[Opening Dataset records section]
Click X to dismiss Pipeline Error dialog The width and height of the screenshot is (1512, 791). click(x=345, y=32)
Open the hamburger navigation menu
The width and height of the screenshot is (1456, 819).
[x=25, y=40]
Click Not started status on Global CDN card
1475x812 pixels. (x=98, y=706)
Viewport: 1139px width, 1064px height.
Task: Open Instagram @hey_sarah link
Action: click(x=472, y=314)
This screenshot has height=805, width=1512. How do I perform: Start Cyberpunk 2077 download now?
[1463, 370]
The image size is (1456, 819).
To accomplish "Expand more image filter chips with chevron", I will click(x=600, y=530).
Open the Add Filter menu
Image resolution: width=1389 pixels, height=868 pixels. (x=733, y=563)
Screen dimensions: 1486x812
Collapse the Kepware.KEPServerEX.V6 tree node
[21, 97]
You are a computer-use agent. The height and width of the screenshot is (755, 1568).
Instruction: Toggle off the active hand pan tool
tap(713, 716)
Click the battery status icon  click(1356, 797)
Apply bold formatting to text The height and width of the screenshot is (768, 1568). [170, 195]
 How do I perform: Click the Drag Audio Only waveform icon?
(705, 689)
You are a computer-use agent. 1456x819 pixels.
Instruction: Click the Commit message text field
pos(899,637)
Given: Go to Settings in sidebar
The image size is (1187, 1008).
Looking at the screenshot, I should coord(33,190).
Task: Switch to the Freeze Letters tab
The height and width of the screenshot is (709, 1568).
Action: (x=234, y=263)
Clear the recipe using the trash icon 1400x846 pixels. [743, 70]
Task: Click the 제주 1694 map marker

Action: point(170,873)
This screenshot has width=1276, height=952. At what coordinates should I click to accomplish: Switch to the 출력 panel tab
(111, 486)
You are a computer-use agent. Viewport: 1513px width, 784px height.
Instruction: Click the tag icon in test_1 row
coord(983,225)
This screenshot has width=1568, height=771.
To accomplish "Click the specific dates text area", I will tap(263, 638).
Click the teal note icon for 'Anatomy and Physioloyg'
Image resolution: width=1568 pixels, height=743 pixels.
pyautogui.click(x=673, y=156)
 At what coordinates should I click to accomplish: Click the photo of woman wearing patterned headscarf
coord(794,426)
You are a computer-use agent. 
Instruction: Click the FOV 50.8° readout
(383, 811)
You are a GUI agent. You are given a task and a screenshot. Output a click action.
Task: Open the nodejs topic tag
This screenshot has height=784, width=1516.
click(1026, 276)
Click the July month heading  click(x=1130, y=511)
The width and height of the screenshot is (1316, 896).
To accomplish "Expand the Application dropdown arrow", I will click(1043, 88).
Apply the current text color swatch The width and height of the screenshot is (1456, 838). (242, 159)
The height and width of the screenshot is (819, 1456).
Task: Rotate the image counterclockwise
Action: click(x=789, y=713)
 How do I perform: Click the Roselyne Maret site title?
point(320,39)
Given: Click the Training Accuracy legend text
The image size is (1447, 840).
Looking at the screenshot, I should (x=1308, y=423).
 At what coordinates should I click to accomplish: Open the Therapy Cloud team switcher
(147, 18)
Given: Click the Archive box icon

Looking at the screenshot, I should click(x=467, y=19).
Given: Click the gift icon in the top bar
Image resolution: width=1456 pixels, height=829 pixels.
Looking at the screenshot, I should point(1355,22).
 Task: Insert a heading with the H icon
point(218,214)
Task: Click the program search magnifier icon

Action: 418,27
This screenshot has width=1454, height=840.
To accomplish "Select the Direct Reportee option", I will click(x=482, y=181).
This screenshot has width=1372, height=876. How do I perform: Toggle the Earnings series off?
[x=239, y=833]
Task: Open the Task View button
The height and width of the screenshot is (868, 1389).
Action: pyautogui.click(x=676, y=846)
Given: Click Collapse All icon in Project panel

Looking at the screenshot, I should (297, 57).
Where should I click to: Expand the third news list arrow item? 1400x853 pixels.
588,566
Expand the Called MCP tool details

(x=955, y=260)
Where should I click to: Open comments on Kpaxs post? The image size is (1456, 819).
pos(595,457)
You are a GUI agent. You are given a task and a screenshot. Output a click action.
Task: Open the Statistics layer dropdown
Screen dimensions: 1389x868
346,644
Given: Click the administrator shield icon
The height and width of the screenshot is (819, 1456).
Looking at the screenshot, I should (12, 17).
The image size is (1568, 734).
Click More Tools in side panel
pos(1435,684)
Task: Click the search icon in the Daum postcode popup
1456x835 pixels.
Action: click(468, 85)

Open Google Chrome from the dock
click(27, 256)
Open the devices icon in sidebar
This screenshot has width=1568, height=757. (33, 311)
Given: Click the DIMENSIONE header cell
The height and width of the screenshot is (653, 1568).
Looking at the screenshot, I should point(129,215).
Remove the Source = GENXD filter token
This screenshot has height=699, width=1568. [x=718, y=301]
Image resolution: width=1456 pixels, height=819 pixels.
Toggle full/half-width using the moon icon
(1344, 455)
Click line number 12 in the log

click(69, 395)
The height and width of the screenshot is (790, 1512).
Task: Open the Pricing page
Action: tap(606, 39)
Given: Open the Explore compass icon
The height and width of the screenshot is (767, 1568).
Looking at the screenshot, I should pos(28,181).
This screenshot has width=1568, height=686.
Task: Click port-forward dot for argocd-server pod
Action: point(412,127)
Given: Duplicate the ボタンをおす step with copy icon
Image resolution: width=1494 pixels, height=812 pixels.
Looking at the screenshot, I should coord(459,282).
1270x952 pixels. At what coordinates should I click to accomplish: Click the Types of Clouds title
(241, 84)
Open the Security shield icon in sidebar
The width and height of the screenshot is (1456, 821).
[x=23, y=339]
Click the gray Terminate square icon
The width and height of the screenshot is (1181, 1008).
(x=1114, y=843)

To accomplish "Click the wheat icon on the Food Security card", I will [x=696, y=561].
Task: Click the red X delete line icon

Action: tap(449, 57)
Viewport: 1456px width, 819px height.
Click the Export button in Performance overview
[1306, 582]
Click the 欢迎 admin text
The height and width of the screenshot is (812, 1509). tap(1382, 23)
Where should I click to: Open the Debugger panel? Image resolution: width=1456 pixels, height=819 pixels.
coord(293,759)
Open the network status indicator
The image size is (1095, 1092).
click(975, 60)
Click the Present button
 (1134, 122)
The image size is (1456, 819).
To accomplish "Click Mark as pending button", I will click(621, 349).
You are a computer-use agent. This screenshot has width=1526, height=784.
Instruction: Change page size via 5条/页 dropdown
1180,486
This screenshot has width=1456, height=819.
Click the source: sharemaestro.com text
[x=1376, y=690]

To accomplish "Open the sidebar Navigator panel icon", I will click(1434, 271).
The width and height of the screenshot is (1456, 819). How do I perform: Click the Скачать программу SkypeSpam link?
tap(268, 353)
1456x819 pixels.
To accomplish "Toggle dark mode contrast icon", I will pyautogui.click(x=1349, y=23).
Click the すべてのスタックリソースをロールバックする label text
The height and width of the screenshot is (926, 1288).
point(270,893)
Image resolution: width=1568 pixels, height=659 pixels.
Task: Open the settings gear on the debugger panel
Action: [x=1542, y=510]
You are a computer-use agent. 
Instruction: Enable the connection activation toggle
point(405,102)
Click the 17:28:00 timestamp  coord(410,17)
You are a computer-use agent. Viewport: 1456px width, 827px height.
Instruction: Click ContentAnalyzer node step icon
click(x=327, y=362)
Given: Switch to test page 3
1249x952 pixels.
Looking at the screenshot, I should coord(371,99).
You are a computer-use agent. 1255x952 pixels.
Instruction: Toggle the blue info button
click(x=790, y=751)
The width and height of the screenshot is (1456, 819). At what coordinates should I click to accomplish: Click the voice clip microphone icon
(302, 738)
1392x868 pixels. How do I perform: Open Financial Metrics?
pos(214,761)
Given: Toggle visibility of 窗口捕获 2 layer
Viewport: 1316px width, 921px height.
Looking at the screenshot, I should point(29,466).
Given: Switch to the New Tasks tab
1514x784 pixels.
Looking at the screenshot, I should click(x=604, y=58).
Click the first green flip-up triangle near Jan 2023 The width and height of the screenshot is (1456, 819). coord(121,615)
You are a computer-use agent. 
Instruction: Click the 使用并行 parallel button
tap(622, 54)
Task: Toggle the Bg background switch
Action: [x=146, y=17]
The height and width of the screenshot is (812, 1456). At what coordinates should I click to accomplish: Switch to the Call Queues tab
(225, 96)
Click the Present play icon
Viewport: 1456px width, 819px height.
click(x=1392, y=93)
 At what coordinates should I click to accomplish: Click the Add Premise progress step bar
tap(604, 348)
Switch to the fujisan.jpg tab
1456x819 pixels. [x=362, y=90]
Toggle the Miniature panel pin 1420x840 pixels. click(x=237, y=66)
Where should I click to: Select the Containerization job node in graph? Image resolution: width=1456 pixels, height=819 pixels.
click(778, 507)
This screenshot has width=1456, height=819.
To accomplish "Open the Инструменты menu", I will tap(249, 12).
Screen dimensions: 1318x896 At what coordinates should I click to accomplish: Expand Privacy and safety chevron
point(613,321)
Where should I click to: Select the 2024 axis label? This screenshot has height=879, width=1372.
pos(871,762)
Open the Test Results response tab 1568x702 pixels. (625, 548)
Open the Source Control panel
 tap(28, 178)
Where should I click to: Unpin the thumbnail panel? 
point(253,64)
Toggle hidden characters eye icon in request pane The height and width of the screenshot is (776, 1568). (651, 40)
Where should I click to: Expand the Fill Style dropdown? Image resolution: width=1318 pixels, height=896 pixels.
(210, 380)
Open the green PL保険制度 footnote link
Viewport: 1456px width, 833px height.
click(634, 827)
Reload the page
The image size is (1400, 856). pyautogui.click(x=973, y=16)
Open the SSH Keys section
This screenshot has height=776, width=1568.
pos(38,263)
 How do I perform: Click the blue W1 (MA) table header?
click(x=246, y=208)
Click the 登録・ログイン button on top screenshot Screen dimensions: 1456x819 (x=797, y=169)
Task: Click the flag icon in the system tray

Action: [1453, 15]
[Closing Dataset records section]
▸ **Work to complete**
Among the lines of the material above, find those with the word "agent". Copy each one.

▸ **Solution to this task**
You are a computer-use agent. The height and width of the screenshot is (755, 1568).
You are a computer-use agent. 1456x819 pixels.
You are a computer-use agent. Viewport: 1513px width, 784px height.
You are a computer-use agent. 
You are a GUI agent. You are given a task and a screenshot. Output a click action.
You are a GUI agent. You are given a task and a screenshot. Output a click action.
You are a computer-use agent. This screenshot has width=1526, height=784.
You are a computer-use agent. 
You are a computer-use agent. Viewport: 1456px width, 827px height.
You are a computer-use agent. 1255x952 pixels.
You are a computer-use agent. 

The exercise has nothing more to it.